Re: BUG #18426: Canceling vacuum while truncating a relation leads to standby PANIC

From: Thomas Munro <thomas(dot)munro(at)gmail(dot)com>
To: Alexander Lakhin <exclusion(at)gmail(dot)com>
Cc: pgsql-bugs(at)lists(dot)postgresql(dot)org
Subject: Re: BUG #18426: Canceling vacuum while truncating a relation leads to standby PANIC
Date: 2024-04-12 11:14:31
Message-ID: CA+hUKGL8iy7TYgCh_RgWFiAT81MhsA5DyGP4_cWbTdc0CMm2-g@mail.gmail.com
Views: Raw Message | Whole Thread | Download mbox | Resend email
Thread:
Lists: pgsql-bugs

On Fri, Apr 12, 2024 at 6:41 PM Thomas Munro <thomas(dot)munro(at)gmail(dot)com> wrote:
> On Thu, Apr 11, 2024 at 6:00 AM Alexander Lakhin <exclusion(at)gmail(dot)com> wrote:
> > 10.04.2024 14:00, PG Bug reporting form wrote:
> > > The following bug has been logged on the website:
> > >
> > > Bug reference: 18426
> > > ...
> > > A demo test for the issue to follow...
>
> I didn't try your test but your explanation seems clear.
> RelationTruncate() logs first, then calls smgrtruncate() which drops
> buffers and then truncates files.

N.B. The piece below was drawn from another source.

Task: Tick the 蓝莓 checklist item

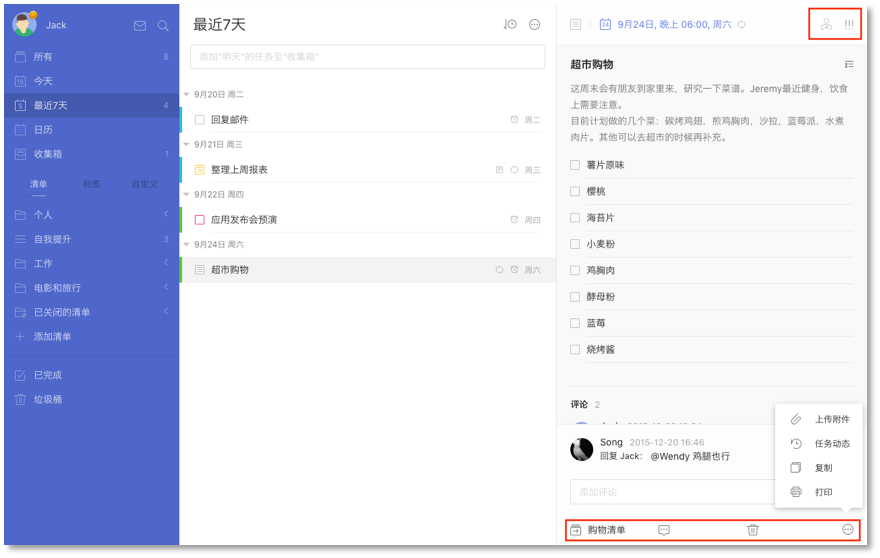Action: coord(575,323)
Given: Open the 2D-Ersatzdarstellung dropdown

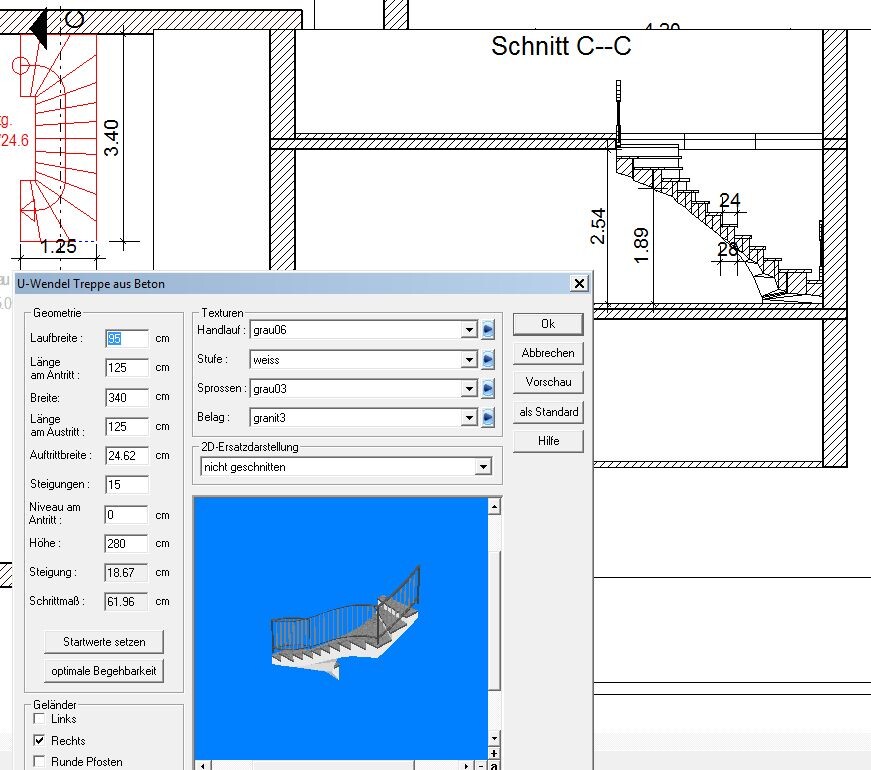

The dropping-the-buffers phase is
> now interruptible, since commit d87251048a0f. If you interrupt it
> there, the situation is bad: you have logged the truncation, but left
> (1) buffers and (2) untruncated files on the primary. Relation size
> being out of sync is a recipe for that PANIC next time the WAL
> mentions blocks past the (primary's) end. First thought is that that
> particular wait might need to hold interrupts. Hmm. The comments for
> RelationTruncate() contemplate but reject a critical section.
> Presumably it's waiting for another backend to flush data, and that
> other backend will eventually finish doing that or fail/crash.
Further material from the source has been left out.